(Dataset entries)
BEGIN

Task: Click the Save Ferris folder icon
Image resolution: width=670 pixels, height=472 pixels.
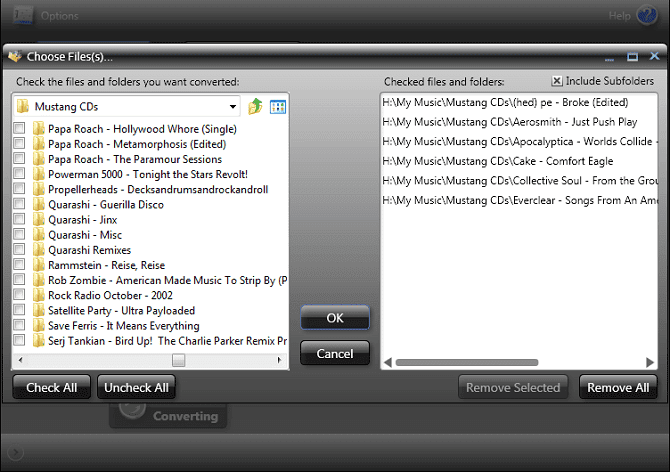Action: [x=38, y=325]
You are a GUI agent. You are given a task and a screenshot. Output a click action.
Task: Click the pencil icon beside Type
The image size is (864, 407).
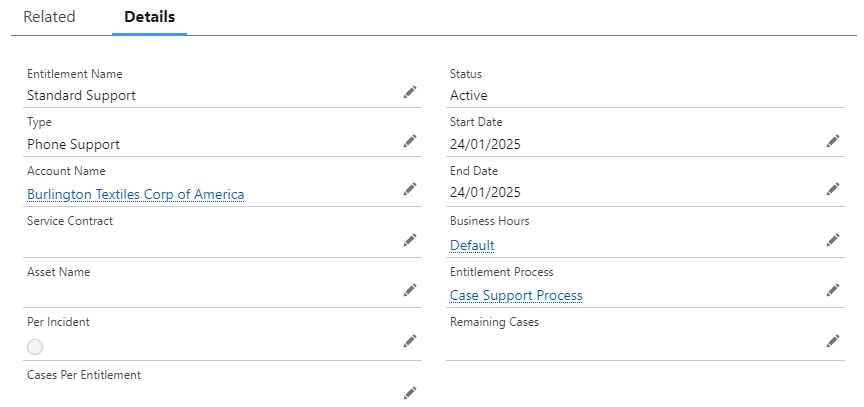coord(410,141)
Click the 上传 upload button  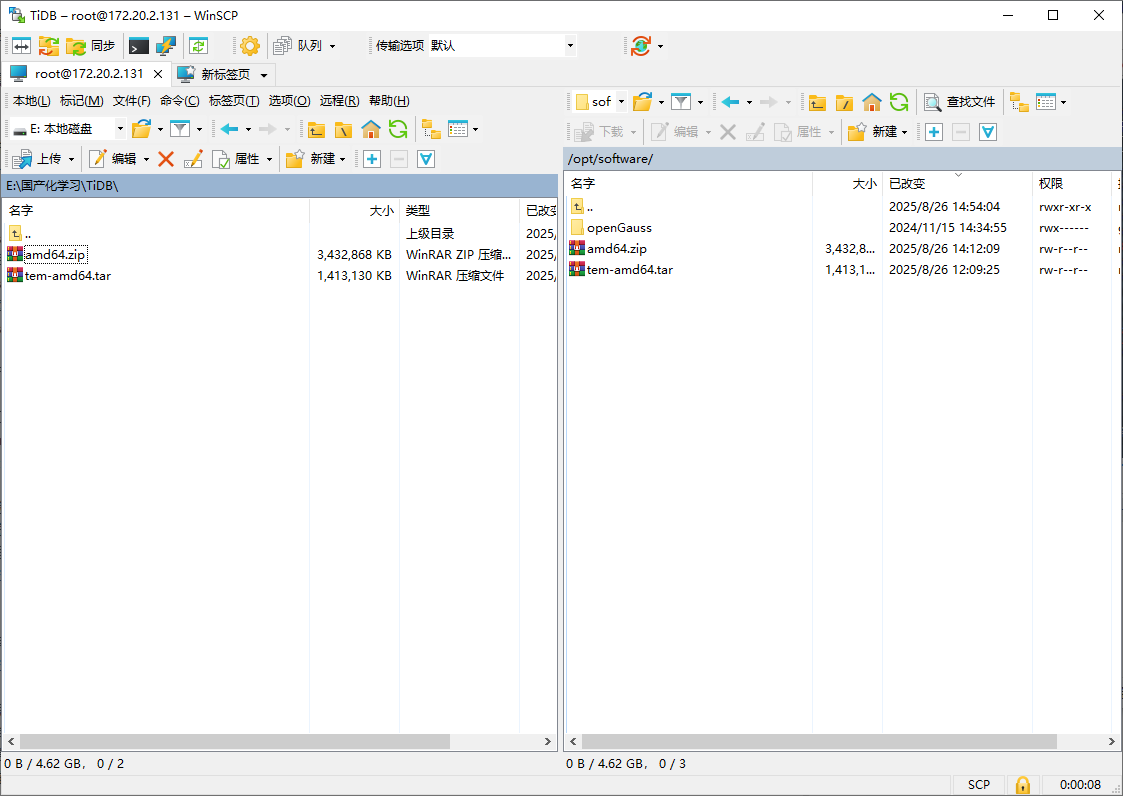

END

In the entries above, find each line with the word "icon" and return it.

Task: Click the Save Ferris folder icon
Task: Click the pencil icon beside Type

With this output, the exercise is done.